Une allumette à trois (Three on a match) – de Mervyn LeRoy – 1932
Ce qu’il y a de passionnant dans la période pre-code du cinéma américain, c’est justement que le code Hayes n’était pas en vigueur, et qu’on se permettait à peu près tous les excès. Ce très beau mélodrame, signé par Mervyn LeRoy la même année que son chef d’œuvre Je suis un évadé, est très représentatif de cette parenthèse hollywoodienne qui n’aura duré que quelques années, au début des années 30.

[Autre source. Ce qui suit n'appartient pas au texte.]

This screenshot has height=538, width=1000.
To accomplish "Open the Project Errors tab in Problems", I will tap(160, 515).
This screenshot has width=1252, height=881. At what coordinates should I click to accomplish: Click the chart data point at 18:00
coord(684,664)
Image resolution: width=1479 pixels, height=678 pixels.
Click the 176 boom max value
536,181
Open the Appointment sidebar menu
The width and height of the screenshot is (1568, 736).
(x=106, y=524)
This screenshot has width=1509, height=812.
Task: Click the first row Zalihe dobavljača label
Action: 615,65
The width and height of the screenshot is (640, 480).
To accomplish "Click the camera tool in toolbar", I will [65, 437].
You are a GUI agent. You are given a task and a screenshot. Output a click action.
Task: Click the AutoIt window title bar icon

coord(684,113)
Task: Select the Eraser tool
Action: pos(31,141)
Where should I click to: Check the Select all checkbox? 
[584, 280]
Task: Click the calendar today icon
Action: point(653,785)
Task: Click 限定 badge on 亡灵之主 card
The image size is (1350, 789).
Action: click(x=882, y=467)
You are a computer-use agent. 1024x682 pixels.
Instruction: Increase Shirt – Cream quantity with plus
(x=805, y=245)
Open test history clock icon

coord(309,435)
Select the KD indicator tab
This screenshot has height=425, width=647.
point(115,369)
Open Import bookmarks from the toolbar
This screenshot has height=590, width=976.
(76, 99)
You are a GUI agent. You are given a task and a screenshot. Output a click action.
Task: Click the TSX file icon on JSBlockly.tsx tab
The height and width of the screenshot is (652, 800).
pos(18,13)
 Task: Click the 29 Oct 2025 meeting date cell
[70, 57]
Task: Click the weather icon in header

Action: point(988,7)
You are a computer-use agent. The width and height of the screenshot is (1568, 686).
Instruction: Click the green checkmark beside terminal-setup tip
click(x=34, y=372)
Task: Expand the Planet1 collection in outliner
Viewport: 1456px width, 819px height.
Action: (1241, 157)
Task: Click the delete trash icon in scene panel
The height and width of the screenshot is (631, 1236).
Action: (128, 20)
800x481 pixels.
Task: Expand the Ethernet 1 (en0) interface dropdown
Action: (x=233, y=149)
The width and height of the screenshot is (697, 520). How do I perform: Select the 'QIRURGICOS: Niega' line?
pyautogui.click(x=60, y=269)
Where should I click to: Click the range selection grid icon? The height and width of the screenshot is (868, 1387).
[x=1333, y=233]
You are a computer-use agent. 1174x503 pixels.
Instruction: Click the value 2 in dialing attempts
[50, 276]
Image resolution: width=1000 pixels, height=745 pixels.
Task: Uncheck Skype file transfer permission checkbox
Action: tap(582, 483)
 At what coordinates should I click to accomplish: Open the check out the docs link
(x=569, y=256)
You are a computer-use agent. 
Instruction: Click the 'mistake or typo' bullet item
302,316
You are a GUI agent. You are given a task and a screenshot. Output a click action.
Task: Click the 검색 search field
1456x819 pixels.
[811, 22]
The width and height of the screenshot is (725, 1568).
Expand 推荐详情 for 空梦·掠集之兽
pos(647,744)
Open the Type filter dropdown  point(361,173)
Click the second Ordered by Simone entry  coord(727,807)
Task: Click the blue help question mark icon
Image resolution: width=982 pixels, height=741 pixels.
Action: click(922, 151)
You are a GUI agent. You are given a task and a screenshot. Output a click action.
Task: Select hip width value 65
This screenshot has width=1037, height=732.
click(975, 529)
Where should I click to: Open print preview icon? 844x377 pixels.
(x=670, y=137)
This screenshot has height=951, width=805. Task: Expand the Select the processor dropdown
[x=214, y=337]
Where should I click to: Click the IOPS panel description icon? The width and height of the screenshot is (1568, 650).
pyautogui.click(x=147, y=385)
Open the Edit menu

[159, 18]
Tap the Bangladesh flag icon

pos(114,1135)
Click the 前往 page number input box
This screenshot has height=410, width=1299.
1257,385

C’est une terrible histoire de déchéance que raconte le film : celle d’une jeune femme qui avait tout pour être heureuse, et qui s’est totalement perdue. Une enfant gâtée et populaire, devenue l’épouse d’un homme riche, bon et aimant, et la mère d’un p’tit bonhomme adorable (le stéréotype du gamin hollywoodien : cheveux bouclés, moue boudeuse, petit nez retroussé), mais qui s’ennuie et se laisse entraîner par le premier séducteur entreprenant venu, qu’elle suit dans ses excès et sa débauche.
Le film est surtout passionnant parce qu’il raconte d’une manière très originale le destin croisé de trois amies d’enfance très différentes, de milieux sociaux très marqués : la fille de riche destinée à une vie facile (Ann Dvorak, d’une intensité folle), la fille modeste qui se prépare à une vie de labeur (Bette Davies, très jeune et très jolie), et la fille délurée habituée aux maisons de correction (Joan Blondell, douce et sexy à la fois).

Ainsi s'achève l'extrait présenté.